Patti Smith in O, the Oprah Magazine

ROCKER CHICK: PATTI SMITH
In the poseur-glutted world of punk rock, pioneer Patti Smith, 63, has always been unique: a deep thinker, a poet, a sensitive soul who comes by her edge and attitude honestly. The very same can be said for her personal style, which she calls "expensive bum." Smith, author of the current memoir Just Kids, smiles as she recounts a recent trip to the upscale Manhattan department store Bergdorf Goodman. "I could see certain salespeople watching me," she says. "My hair's all a mess, or I look a bit raggedy. And I just laugh, because I have the most expensive clothes on! I just wear 'em to death." While she may not look it, Smith is a connoisseur of haute couture, which she discovered as a teen growing up in New Jersey, poring over the clothes in Irving Penn photographs in Vogue and scoring similar pieces at resale shops outside Philadelphia. But she was skinny, with stringy hair, during what she calls "that voluptuous blonde era," so Smith sought refuge in New York City's punk scene.

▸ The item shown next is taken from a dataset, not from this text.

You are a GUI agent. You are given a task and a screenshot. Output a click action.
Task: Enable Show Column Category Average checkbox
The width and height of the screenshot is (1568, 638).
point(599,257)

Soon, she says, "half the girls who'd come to the shows would be dressed like me." Along with her insistence on "the thinnest, lightest, if-a-spider-wove-them-they-couldn't-be-thinner" T-shirts, Smith has maintained a love of coats; "they have a certain nobility about them." In the '70s, she bought oversize Armani and Versace blazers and wore them over her tees, which she held together with safety pins when they ripped (a few years later, every punk fan in New York was doing the same). Of her unique style, Smith says, "I took a little from Keith Richards, a lot from Bob Dylan. It's fun, you know?"

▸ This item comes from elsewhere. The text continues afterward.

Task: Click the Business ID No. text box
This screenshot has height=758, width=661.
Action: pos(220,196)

Kelly Wearstler in O, the Oprah Magazine

MIX MASTER: KELLY WEARSTLER
As anyone who has ever stayed in a hotel designed by Kelly Wearstler—or flipped through one of her over-the-top coffee-table books—can attest, the petite Los Angeles megadecorator is no minimalist. Her zany, upbeat aesthetic plunders Hollywood's past and recasts it in Technicolor, ignoring conventional wisdom about what matches, instead combining accessories and found objects into surprisingly harmonious tableaux. Arriving on set in jeans and a ponytail (one hardly recognizes her in this sedate getup), she surveys a rack of clothing and instantly zeroes in on a short white skirt made of feathers to pair with her own leather fringe wrap and vintage snakeskin boots. But Wearstler wasn't always such a freethinker. Growing up in Myrtle Beach, a world away from the Hollywood mansions that would later become her canvas, Wearstler mostly stuck to good-girl basics, occasionally scouring vintage stores and her mother's closet for things to add a bit of wit. "I was definitely more insecure then," she says. "But I would take risks here and there." It was only when she interned at the design firm Milton Glaser in New York City during college at the Massachusetts College of Art and Design that Wearstler started allowing herself to just let it all hang out, making "emotional" purchases at flea markets and gaining confidence in the madcap aesthetic that would become her signature. Before taking her sons to school, Wearstler has just 25 minutes to pull herself together, which she says facilitates fearless dressing. "Beautiful things happen," she notes, "when you break the rules and go for it."